§ **Fragmento de lectura**:

Funcionamos como una máquina desengrasada, llenos de roces y de ruidos. Falta el aceite que lo suavice todo, que nos ayude a deslizarnos por la vida suavemente, agradablemente. Se nos podría aplicar lo que leemos en el Evangelio: “Entonces el Reino de los Cielos será como diez vírgenes, que tomaron sus lámparas y salieron a recibir al esposo. Cinco de ellas eran necias y cinco prudentes; pero las necias, al tomar sus lámparas, no llevaron consigo aceite; las prudentes, en cambio, junto con las lámparas llevaron aceite en sus alcuzas”.
El aceite, cada día más valorado, tiene muchas funciones: alimenta, cura, abrillanta, suaviza, lubrifica, alienta los candiles dando luz. Podríamos decir que somos una sociedad desengrasada. Nos hemos olvidado del aceite, como las doncellas necias; como le pasó a un amigo que, por ignorancia, gripó su moto, no estaba al tanto del aceite.
La necesidad de desconectar, de descansar y airearse es normal, buena, incluso necesaria. Si hasta las máquinas lo necesitan para no sobrecargarse. Pero también podemos caer en un malsano victimismo, engrosar el cupo de los ofendiditos, pensando que siempre somos desairados; dependiendo mucho de terceros; preocupados de mantener un elevado estatus. En definitiva, ser picajosos, infantiles, culpabilizando a los demás.
Las que han olvidado llenar sus alcuzas con óleo de repuesto acuden a las prudentes para que les solucionen el problema. Ahora recurrimos a “mamá Estado” para que nos proteja y arregle nuestros problemas particulares. Muchos derechos y pocos deberes. La cultura de la sobreprotección también contribuye a crear ciudadanos indefensos: débiles ante las dificultades de la vida, sin recursos para enfrentarse a los obstáculos.

§ **Datos proporcionados**:
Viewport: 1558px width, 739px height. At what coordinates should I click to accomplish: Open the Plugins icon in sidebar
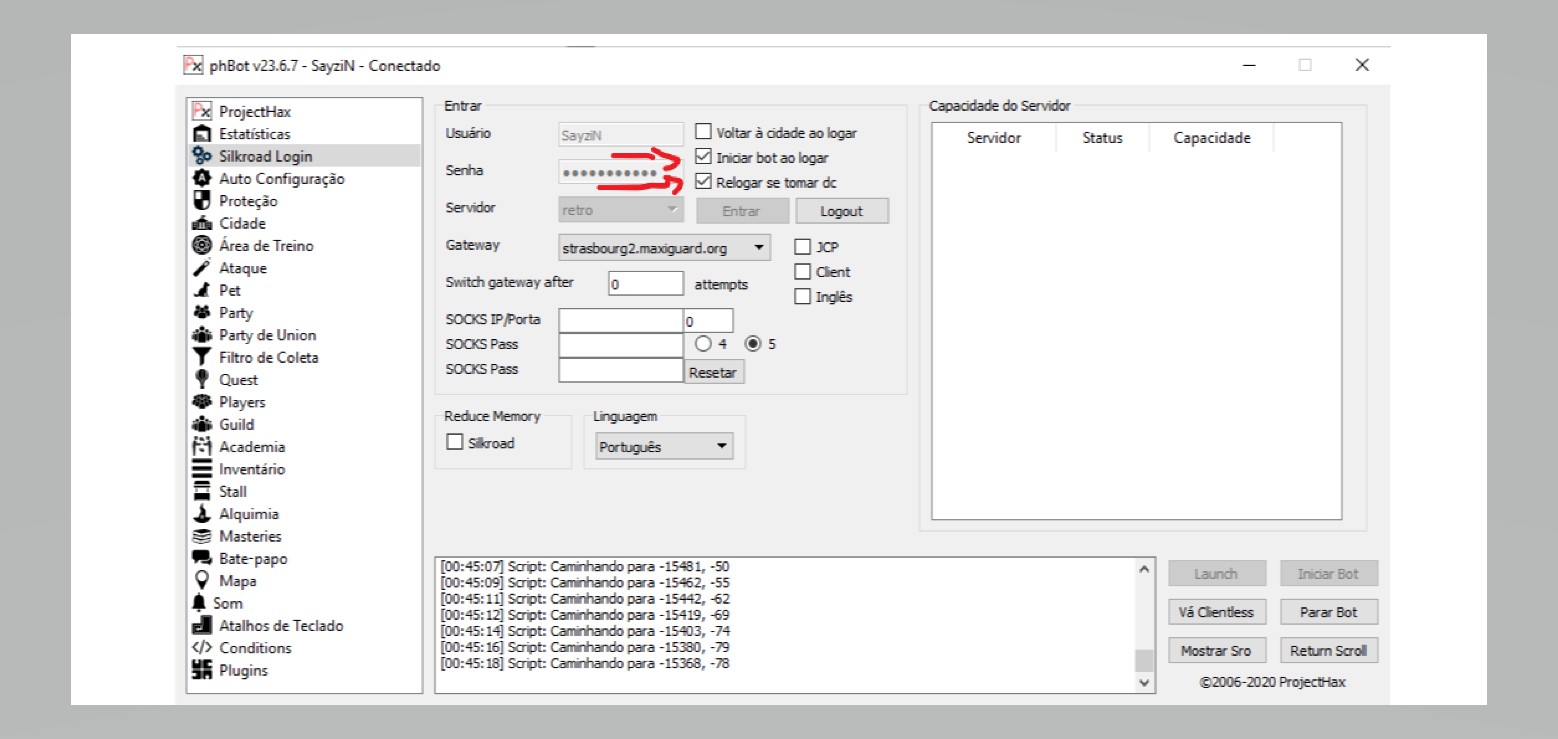[201, 670]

§ **Completa lo siguiente**:
a. Extrae del texto sobre el aceite el pasaje que empieza en «Funcionamos como una» y termina en «tanto del aceite.».
b. Según el texto sobre el aceite, ¿qué le pasó por ignorancia al amigo que se menciona?
Responde basándote únicamente en el texto sobre el aceite.

§ **Soluciones**:
a.
Funcionamos como una máquina desengrasada, llenos de roces y de ruidos. Falta el aceite que lo suavice todo, que nos ayude a deslizarnos por la vida suavemente, agradablemente. Se nos podría aplicar lo que leemos en el Evangelio: “Entonces el Reino de los Cielos será como diez vírgenes, que tomaron sus lámparas y salieron a recibir al esposo. Cinco de ellas eran necias y cinco prudentes; pero las necias, al tomar sus lámparas, no llevaron consigo aceite; las prudentes, en cambio, junto con las lámparas llevaron aceite en sus alcuzas”.
El aceite, cada día más valorado, tiene muchas funciones: alimenta, cura, abrillanta, suaviza, lubrifica, alienta los candiles dando luz. Podríamos decir que somos una sociedad desengrasada. Nos hemos olvidado del aceite, como las doncellas necias; como le pasó a un amigo que, por ignorancia, gripó su moto, no estaba al tanto del aceite.

b. Gripó su moto, porque no estaba al tanto del aceite.